▸ Page extract
--------------------------------------------------
Unless otherwise instructed, proxies will be voted FOR approval of the amendment
to change the Company's name to CVF Corporation.

        If the name change is approved, stockholders may retain their existing
stock certificates, as there is no need to exchange them for new certificates.

                                 PROPOSAL NO. 3
                                  OTHER MATTERS

        So far as management of the Company is aware, no matters other than
those outlined in this Proxy Statement will be presented to the Meeting for
action on the part of the stockholders. If any other matters are properly
brought before the Meeting, it is the intention of the persons named in the
accompanying proxy to vote thereon the Shares to which the proxy relates in
accordance with their best judgment.

                             INDEPENDENT ACCOUNTANTS

        Feldman Radin & Co., P.C., an affiliate of DFK International, has
audited the accounts of the Company since 1995. A representative of Feldman
Radin & Co., P.C. is expected to be present at the Meeting and will have an
opportunity to make a statement, if he so desires, and will be available to
respond to appropriate questions.

                                       10
<PAGE>   13

                              STOCKHOLDER PROPOSALS

         Stockholder proposals must be received at the Company's offices no
later than _____________, 1998 in order to be considered for inclusion in the
Company's proxy materials for the 1998 Annual Meeting of Stockholders.

                                 BY ORDER OF THE BOARD OF DIRECTORS

                                 Robert A. Nally
                                 Treasurer and Secretary



Williamsville, New York

                                       11
<PAGE>   14
CVF Corp.                                                               PROXY
300 International Drive, Suite 100
Williamsville, New York  14221

               
                          THIS PROXY IS SOLICITED ON
                        BEHALF OF THE BOARD OF DIRECTORS

The undersigned hereby appoints Jeffrey I. Dreben and Robert A. Nally, and each
or either of them, Proxies for the undersigned, with full power of substitution,
to vote all shares of common stock, $0.001 par value per share ("Shares") of CVF
Corp. (the "Company") which the undersigned would be entitled to vote at the
Annual Meeting of Stockholders (the "Meeting") to be held at the Buffalo
Marriott Hotel, 1340 Millersport Highway, Amherst, New York on August 21, 1997,
at 2:00 p.m., New York time, and directs that the Shares represented by this
Proxy shall be voted as indicated below:

1.       ELECTION OF DIRECTORS

         [ ]    FOR all nominees listed          [ ]    WITHHOLD AUTHORITY
                below (EXCEPT AS MARKED                 to vote for all
                TO THE CONTRARY BELOW)                  nominees listed below

         INSTRUCTION:  TO WITHHOLD AUTHORITY TO VOTE FOR ANY INDIVIDUAL NOMINEE,
                       STRIKE A LINE THROUGH HIS NAME IN THE LIST BELOW:

         Jeffrey I. Dreben; Robert A. Nally; and George A. Khouri.

2.       AMENDMENT TO THE ARTICLES OF INCORPORATION

                  Proposal to amend the Company's Articles of Incorporation to 
change the Company's name from CVF Corp. to CVF Corporation.

         [ ]    FOR                [ ]    AGAINST                [ ]    ABSTAIN

3.       In their discretion, the Proxies are authorized to vote upon such other
         business as may properly come before the Meeting or any adjournment
         thereof.
--------------------------------------------------
▸ Data excerpt
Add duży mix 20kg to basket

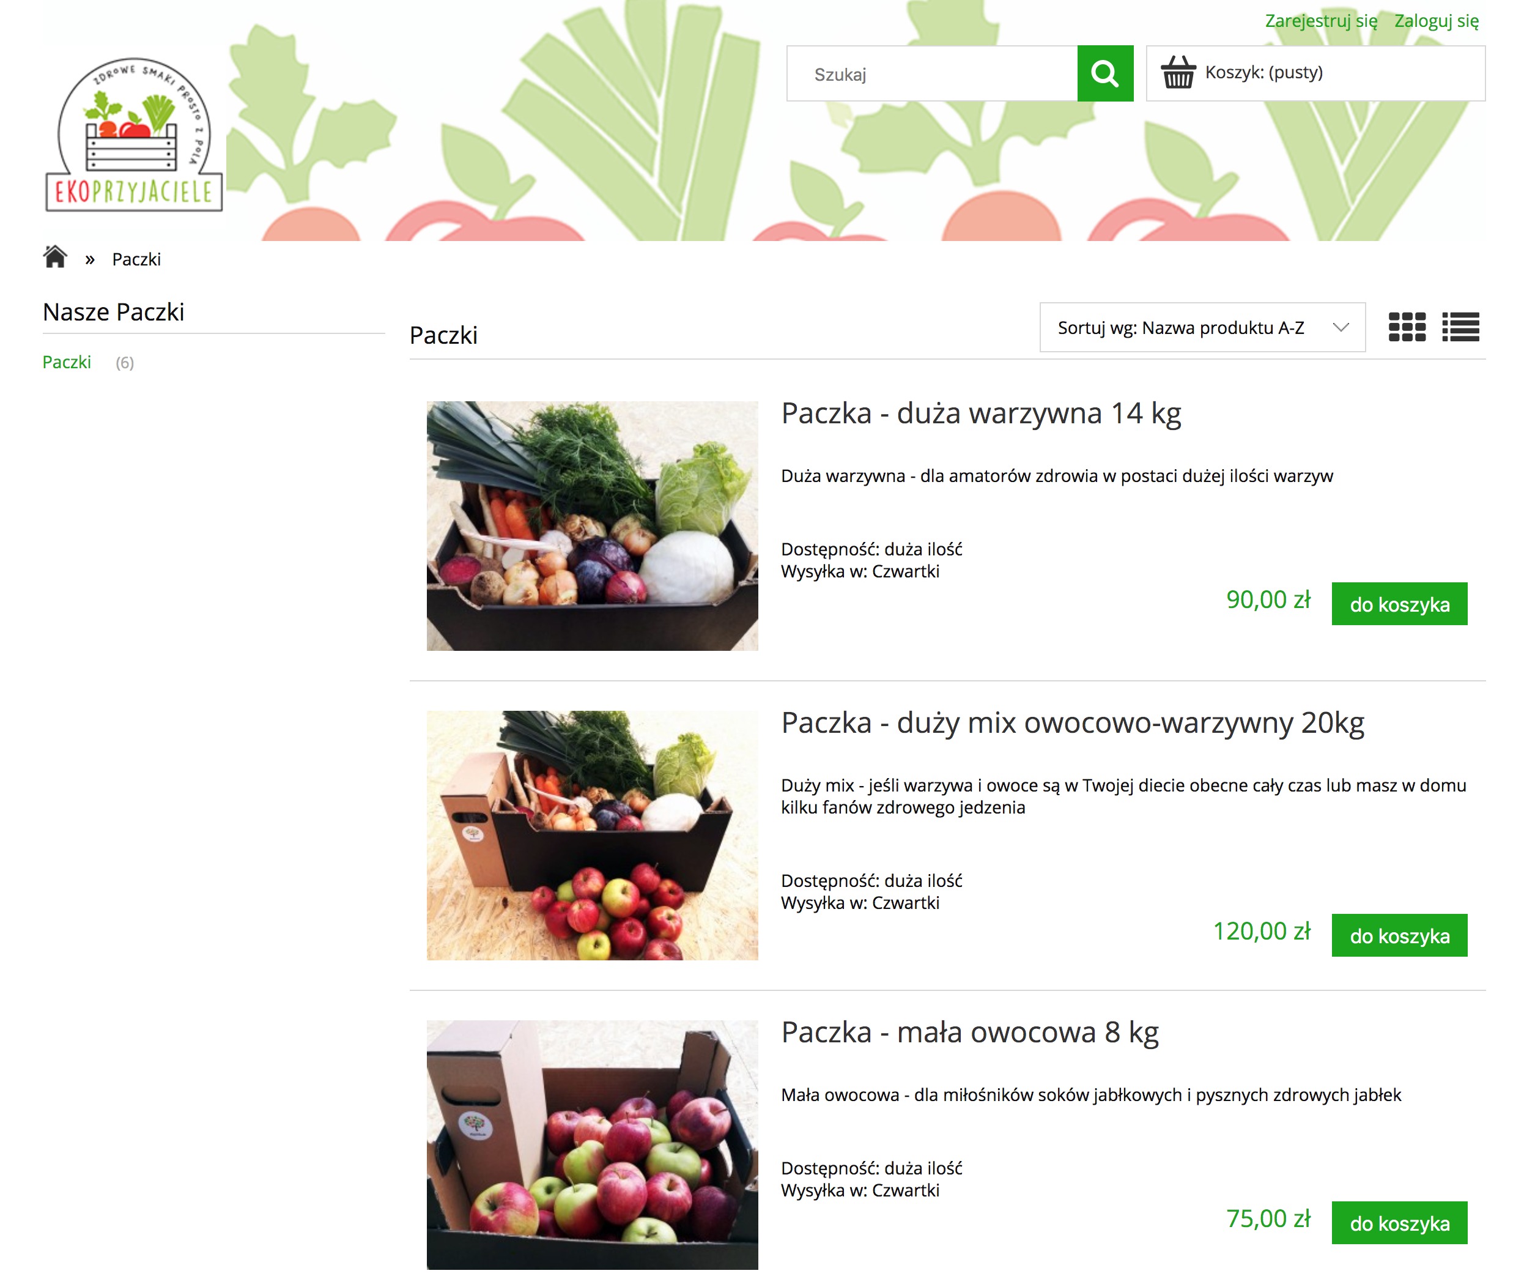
--------------------------------------------------
▸ Problem requirements
Reproduce the part of the proxy statement excerpt between "Unless otherwise instructed, proxies" and "for new certificates.", inclusive, word for word.

▸ Exercise result
Unless otherwise instructed, proxies will be voted FOR approval of the amendment
to change the Company's name to CVF Corporation.

        If the name change is approved, stockholders may retain their existing
stock certificates, as there is no need to exchange them for new certificates.